Document Number: | DXXXXR1 |
Date: | 2020-06-15 |
Author: | Anthony
Williams Just Software Solutions Ltd |
Audience: | EWG |
This paper relates to P1726: Pointer lifetime-end zap and provenance, too. My argument is that in many ways pointers are already treated like bags of bits by the language, so we should be consistent, and treat them as such throughout. A consequence of this is that there can be no "lifetime-end pointer zap".
This paper provides a series of examples. I believe all these examples are clearly defined by the standard due to the fact that pointers are scalar types and trivially copyable types.

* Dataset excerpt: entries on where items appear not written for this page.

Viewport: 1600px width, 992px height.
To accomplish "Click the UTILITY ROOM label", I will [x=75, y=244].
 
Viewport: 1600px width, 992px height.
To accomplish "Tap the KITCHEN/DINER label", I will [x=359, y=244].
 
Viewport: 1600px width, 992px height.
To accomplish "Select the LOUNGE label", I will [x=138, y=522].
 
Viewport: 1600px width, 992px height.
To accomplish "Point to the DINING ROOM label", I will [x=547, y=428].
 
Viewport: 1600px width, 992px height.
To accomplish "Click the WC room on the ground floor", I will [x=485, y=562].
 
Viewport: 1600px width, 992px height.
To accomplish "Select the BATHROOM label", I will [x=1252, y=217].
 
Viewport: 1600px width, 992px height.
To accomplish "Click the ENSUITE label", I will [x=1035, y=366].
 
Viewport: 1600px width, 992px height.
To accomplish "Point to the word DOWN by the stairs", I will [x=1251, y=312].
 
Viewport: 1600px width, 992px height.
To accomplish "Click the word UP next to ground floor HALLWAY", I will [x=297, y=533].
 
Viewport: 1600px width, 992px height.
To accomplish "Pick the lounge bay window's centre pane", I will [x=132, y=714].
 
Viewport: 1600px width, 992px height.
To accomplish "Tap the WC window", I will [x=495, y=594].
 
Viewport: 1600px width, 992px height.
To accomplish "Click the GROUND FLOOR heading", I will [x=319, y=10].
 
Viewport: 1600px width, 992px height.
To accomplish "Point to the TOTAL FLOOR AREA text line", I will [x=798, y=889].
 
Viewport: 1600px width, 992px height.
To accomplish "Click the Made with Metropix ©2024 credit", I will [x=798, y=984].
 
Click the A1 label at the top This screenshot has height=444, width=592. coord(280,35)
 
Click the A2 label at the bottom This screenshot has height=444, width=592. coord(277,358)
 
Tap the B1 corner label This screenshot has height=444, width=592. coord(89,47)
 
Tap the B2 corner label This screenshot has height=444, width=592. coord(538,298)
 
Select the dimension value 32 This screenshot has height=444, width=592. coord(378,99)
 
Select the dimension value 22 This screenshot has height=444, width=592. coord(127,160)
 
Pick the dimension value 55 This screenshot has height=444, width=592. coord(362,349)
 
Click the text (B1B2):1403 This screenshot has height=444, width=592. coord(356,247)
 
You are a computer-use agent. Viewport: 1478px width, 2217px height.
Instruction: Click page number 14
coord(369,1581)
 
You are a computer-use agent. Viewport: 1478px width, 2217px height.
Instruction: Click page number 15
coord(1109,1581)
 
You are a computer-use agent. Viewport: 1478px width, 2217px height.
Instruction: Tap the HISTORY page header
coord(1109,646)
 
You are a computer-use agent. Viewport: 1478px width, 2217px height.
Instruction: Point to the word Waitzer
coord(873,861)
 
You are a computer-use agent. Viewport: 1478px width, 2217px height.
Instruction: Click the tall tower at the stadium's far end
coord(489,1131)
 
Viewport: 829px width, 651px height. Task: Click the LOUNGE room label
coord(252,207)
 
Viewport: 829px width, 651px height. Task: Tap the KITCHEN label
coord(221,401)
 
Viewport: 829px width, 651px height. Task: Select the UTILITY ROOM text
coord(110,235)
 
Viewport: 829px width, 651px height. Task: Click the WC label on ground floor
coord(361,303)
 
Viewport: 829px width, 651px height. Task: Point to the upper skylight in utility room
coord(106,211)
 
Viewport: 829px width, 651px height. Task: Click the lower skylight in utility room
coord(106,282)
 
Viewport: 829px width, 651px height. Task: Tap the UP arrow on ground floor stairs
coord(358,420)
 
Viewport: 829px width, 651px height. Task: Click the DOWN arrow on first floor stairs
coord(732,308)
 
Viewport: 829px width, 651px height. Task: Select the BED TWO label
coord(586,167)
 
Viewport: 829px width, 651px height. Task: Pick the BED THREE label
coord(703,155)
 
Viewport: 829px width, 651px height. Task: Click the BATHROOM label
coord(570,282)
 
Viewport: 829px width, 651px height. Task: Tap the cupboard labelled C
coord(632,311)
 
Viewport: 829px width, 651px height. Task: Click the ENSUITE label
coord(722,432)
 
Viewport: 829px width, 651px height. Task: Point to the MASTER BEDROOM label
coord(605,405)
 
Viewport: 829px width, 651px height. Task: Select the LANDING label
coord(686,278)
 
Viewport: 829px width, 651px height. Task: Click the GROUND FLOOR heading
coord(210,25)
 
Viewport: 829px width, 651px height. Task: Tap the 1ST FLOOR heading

As shown by these examples, the "pointer zap" from the final sentence of
[basic.stc] p4 ( Any other use of an invalid pointer value has
implementation-defined behavior
), and especially note 31 (Some
implementations might define that copying an invalid pointer value
causes a system-generated runtime fault.
) is clearly incompatible
with pointers being trivially copyable types from [basic.types]
p3. Consequently we should either strike that permission from the
standard and require that invalid pointer values are still copyable and
comparable, or we should decide that pointers are not trivially
copyable after all, which would have far reachging
consequences.
All standard references are to the C++ working draft from the 2020-04 mailing: N4861.
All these examples have been tested with gcc, clang and MSVC. Links to compiler explorer are provided for each example.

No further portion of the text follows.